Regulatory changes across the globe – combined with other risks – are placing increased pressure on traditional business models, and Canadian banks are not immune, according to EY’s annual risk management survey of major financial institutions.
“Canadian banks have been at the forefront of an industry-wide effort to more effectively manage risk culture,” says Andre de Haan, EY’s Canadian Financial Services leader. “Still, shifting accountability for risk into the front-office and ensuring controls are in place and effective are ongoing challenges.”
EY’s report shows 56% of banks say achieving a balance between a sales-driven front-office culture and a risk culture is the key obstacle to strengthening culture.
“The front-office is under intense pressure to boost the bottom line,” says de Haan. “Traditionally, the front office has been focused on revenue targets and the risk responsibilities have been confined to not breaching limits.”

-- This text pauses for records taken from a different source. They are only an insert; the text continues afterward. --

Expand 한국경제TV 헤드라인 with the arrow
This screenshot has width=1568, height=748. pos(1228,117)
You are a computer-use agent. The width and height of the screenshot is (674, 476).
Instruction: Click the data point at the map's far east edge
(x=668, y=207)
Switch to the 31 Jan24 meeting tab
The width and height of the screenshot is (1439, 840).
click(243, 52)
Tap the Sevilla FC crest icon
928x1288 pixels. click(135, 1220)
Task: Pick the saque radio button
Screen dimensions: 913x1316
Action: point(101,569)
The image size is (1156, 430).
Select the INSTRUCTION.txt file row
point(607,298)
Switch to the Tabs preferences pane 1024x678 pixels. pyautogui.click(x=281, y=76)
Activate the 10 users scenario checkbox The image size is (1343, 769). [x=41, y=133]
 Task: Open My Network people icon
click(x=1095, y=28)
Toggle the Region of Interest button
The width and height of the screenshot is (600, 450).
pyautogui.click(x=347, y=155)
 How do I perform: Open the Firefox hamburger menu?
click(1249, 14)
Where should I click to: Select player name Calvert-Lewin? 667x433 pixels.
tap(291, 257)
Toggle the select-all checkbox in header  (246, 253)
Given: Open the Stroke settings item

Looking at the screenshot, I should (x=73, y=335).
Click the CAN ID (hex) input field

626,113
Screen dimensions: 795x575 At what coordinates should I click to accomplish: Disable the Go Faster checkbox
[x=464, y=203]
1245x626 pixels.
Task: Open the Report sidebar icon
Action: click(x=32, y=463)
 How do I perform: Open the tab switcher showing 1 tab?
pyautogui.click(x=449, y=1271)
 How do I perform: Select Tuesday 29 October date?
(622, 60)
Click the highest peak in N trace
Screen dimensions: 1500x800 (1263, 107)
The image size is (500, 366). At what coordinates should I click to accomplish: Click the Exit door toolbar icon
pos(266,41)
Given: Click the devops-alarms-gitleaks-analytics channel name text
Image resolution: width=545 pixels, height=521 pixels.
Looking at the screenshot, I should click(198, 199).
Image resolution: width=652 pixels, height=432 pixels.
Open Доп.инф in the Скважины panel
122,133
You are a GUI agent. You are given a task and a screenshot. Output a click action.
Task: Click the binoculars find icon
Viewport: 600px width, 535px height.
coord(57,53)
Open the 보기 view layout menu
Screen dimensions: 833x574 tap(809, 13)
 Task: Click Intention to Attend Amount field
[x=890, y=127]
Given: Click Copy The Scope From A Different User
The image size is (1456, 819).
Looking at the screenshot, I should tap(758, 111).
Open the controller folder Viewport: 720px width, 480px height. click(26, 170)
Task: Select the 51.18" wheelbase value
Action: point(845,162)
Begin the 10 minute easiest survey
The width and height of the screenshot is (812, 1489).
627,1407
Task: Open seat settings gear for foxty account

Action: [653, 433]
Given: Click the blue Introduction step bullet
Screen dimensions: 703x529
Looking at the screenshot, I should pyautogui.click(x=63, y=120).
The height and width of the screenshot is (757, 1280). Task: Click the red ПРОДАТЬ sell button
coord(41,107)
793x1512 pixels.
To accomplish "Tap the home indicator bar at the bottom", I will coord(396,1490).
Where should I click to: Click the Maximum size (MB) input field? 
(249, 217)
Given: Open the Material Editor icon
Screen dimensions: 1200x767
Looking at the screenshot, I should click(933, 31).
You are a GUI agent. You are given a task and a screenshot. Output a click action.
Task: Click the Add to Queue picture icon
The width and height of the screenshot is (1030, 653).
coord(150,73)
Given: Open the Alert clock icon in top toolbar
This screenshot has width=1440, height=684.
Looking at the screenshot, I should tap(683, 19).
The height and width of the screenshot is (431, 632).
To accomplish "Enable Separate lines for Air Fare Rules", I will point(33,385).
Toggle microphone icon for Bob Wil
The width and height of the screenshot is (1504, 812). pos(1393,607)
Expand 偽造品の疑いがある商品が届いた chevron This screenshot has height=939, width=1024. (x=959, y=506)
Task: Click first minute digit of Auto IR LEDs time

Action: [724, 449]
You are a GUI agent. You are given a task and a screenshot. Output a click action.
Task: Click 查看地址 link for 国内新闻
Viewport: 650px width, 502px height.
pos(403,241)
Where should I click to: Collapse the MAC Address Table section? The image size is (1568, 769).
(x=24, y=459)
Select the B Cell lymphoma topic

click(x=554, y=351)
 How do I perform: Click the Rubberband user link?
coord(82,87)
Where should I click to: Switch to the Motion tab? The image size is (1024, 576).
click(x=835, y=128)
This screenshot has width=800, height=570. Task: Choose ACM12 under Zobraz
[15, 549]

Many banks surveyed, however, believe the tools and clarity around accountabilities are not sufficient to make front office responsibility for risk real.
“Ensuring the front office owns the risks and feels responsible for the entire process requires changes to culture, systems and structures,” explains de Haan. “Especially with investors not willing to accept lower ROEs, striking a balance between a sales culture and a risk culture remains a challenge.”
According to the survey, 82% of banks around the world have been reducing target ROE since before the crisis and more than half have reduced it further since last year.
Other key findings:
- 72% of banks are strengthening risk roles and responsibilities and 68% indicate they are working to reinforce accountability regarding risk management
- 58% of banks report they are having difficulty moving firm-wide risk appetite into the businesses and 70% are still struggling to link business decisions to the risk appetite
- 58% of banks are aligning compensation with risk-adjusted performance metrics
“Coming out of the financial crisis, Canadian banks were an example of sound risk culture,” says de Haan. “But banks here can’t afford to rest on their laurels. Strengthening risk culture is an ongoing process, and essential to making overall risk appetite effective.”